Frank Schwarz, chef décorateur, répond aux questions de l’ADC, à l’occasion de la sortie du film L’homme qui rit, de Jean-Pierre Améris.
Comment abordez-vous la lecture d’un scénario ? Quelles sont vos sources d’inspiration ? Comment exprimez-vous vos idées ? En quoi avez-vous changé depuis vos débuts ? Un décor qui vous a fait rêver ? Votre plus belle aventure ?
Aujourd’hui grâce à mes lunettes, et sans à priori face à la première lecture. C’est celle qui me permet de découvrir l’histoire que nous allons partager. Souvent je me fais la réflexion : et si j’avais la faculté de brancher une imprimante à mon cerveau, les images qui en sortiraient seraient les plus « justes », les plus essentielles. J’attache donc une grande importance à ce premier contact. Les lectures suivantes seront moins intuitives, plus « techniques ».
Vaste question ! Surement nombreuses, l’âge aidant (rires). Pour être honnête, au départ je fais appel à mon vécu, les images, les photos, les livres, les films bien sur que j’ai croisé et qui m’ont fortement marqué. Ces références vont permettre de les comparer à celles du réalisateur, du chef opérateur pour construire « l’image » du film. Un film est une œuvre commune, un partage d’inspiration.
J’exprime essentiellement mes idées à travers le dessin. Jeune, j’ai eu la chance d’avoir le temps d’apprendre le dessin, la peinture. Il y a pas une semaine sans que je crobarde pour le plaisir, mais quel plaisir aussi d’avoir les moyens de s’entourer de bon dessinateurs qui vont vous aider à enrichir le processus créatif. Je ne conçois ce métier que collectivement.
Sans doute l’expérience. Cette profession est riche d’expériences et je me sens aujourd’hui bien plus serein lorsque j’aborde un film. Mais restons honnête, intérieurement, je suis plutôt angoissé et me nourris de cette sensation dans mon processus créatif.
En trois mots, cinéma, télévision quelle différence ?

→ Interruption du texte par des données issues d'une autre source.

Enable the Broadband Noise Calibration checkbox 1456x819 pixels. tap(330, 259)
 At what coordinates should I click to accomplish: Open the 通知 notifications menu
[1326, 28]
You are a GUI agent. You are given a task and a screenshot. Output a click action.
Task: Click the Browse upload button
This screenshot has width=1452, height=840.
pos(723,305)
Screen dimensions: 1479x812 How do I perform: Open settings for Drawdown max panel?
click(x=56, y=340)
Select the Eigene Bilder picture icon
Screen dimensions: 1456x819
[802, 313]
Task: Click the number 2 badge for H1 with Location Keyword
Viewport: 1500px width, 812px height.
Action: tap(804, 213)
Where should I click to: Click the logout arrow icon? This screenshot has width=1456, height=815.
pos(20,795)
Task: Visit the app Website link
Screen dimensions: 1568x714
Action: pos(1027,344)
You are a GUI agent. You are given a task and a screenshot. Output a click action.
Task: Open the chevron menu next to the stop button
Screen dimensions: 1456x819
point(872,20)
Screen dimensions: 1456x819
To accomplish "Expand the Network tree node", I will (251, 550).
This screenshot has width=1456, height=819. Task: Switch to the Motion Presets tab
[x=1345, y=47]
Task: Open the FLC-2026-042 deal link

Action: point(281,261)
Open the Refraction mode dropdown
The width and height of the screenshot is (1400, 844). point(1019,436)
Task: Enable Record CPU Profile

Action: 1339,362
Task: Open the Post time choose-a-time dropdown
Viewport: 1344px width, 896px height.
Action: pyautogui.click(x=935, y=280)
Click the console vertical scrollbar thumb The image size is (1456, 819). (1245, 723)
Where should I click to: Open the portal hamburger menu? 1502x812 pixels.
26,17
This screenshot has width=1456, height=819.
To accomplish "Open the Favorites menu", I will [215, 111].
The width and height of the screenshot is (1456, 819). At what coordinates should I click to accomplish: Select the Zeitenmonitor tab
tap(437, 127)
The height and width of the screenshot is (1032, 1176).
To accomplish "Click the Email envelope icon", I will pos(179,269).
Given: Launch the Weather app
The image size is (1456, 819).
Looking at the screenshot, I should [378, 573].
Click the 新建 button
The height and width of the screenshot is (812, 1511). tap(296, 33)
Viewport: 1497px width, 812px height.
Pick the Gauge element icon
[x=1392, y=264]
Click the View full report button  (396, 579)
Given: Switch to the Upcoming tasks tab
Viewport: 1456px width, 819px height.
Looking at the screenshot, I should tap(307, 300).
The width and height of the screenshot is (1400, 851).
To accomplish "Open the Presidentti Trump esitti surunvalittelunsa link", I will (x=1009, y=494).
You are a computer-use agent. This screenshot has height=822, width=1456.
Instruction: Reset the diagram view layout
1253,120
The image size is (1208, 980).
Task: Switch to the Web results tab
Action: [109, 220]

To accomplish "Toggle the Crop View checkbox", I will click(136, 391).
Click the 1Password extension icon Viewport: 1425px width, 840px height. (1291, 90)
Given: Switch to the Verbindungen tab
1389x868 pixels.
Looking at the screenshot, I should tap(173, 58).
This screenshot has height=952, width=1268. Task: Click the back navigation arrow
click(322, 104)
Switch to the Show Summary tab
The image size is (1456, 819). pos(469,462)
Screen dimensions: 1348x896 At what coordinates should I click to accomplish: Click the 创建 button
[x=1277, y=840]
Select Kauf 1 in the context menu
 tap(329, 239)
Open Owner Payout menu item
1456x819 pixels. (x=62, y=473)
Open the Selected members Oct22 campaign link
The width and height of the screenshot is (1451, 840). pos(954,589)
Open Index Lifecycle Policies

Au fond, l’approche créative que j’ai face à une fiction télé ou un long métrage diffère peu hormis le fait que les deux médiums soient différents. L’image projetée de l’un fait 180m2 et l’autre à peine 1m2. Fatalement, le souci du détail ne sera pas le même.
Vos expériences à l’étranger ?
Beaucoup, certaines pour de bonnes raisons et d’autres pour de moins bonnes.
Malgré le fait que je trouve regrettable d’aller à l’étranger pour s’enfermer dans un studio, j’adore ces rencontres avec l’autre. Partager nos différences sur la culture, le cinéma, l’autre manière de construire, de patiner un décor. Cela m’a appris à faire confiance.
Un film qui vous a marqué ou influencé ?
Impossible de répondre à cette question. Mais le cinéma de Stanley Kubrick m’a fortement impressionné. Choisissez pour moi celui que vous voudrez en oubliant les deux derniers. Il en reste encore onze !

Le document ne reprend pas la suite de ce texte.